Nie chce komentować sprawy. TVN zamyka jego biuro w Moskwie
TVN zamyka w Moskwie biuro korespondenta "Faktów" Andrzeja Zauchy. Dziennikarz nie chce komentować sprawy, odsyłając do biura prasowego stacji, a ta tłumaczy decyzję w zaskakujący sposób.
02.02.2021 15:04
Jak podaje serwis "Press", Grupa Discovery, właściciel stacji TVN, zdecydowała o rezygnacji z biura w Moskwie. Jednocześnie zapewnia, że Andrzej Zaucha, który od 2007 r. jest korespondentem "Faktów" z Rosji, nadal będzie pełni tę rolę. Dziennikarz odmówił komentarza w tej sprawie, odsyłając do przedstawicieli stacji. - Wolałbym się w tej sprawie nie wypowiadać. Polecam zadzwonić do firmy - czytamy na łamach "Press". Biuro prasowe TVN wyjaśnia, że decyzja o rezygnacji z moskiewskiego biura związana jest ze zmianą charakteru pracy dziennikarza.
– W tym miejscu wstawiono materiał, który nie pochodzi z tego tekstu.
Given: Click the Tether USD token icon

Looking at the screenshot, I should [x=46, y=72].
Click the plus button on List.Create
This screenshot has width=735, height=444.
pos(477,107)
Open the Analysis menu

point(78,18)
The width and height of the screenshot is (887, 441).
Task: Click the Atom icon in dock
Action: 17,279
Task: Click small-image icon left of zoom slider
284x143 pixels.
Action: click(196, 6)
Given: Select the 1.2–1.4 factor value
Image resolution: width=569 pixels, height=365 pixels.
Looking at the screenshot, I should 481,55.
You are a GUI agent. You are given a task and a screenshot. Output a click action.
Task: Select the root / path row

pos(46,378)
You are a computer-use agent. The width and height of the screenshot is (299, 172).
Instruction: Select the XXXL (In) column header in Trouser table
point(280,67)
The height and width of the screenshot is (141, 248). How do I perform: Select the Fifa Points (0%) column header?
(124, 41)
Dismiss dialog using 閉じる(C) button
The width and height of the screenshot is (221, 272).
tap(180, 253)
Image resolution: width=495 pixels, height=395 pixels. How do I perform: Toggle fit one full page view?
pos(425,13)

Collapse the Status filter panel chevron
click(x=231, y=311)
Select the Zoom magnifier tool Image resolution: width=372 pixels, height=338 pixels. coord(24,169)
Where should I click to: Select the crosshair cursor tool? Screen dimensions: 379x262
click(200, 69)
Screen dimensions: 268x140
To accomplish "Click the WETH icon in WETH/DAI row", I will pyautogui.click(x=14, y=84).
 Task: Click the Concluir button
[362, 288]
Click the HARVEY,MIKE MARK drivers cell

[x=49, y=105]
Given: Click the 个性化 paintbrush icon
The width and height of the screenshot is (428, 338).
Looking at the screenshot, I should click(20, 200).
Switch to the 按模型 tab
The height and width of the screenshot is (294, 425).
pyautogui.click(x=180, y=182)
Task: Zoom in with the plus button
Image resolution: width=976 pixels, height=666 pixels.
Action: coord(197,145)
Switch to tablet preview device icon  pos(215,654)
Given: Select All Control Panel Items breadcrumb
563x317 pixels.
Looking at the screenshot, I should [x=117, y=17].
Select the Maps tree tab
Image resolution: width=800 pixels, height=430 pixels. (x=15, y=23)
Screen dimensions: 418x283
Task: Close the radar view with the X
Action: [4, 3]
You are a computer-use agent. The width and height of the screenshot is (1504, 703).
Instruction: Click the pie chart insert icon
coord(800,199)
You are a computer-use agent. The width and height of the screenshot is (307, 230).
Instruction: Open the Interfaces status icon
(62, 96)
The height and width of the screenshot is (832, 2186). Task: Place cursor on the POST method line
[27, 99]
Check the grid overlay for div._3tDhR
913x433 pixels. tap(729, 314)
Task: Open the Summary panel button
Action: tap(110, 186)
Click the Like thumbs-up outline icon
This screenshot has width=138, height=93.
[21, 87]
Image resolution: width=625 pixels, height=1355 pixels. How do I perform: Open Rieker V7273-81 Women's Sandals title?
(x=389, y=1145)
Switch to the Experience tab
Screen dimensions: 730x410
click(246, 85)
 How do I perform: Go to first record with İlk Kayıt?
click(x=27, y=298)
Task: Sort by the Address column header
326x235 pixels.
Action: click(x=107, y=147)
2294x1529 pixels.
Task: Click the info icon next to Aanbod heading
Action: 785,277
"Andrzej Zaucha oprócz korespondencji z Moskwy dla 'Faktów', TVN 24 i TVN 24 BiS będzie odpowiedzialny za przygotowywanie materiałów z Ukrainy, Białorusi oraz pozostałych państw regionu. Jego praca będzie wymagać częstych podróży, dlatego zrezygnowaliśmy z utrzymywania stałego biura w Moskwie" - napisano w komunikacie.
Przypomnijmy, że w ostatnich miesiącach Grupa Discovery dwukrotnie przeprowadziła redukcję zatrudnienia w TVN. Pierwsze zwolnienia zapowiedziano w listopadzie ubiegłego roku. W ostatnim tygodniu stycznia wypowiedzenia dostały kolejne osoby związane z redakcją TVN24. Jak nieoficjalnie przyznają pracownicy stacji, w zespole panuje nerwowa atmosfera.
Andrzej Zaucha jest korespondentem w Moskwie od ponad 20 lat. Wyjechał pod koniec lat 90. Najpierw pracował dla "Gazety Wyborczej", później dla radia RMF FM. Poza Zauchą zagranicznymi korespondentami "Faktów" TVN są też Maciej Woroch w Londynie oraz Marcin Wrona w Waszyngtonie.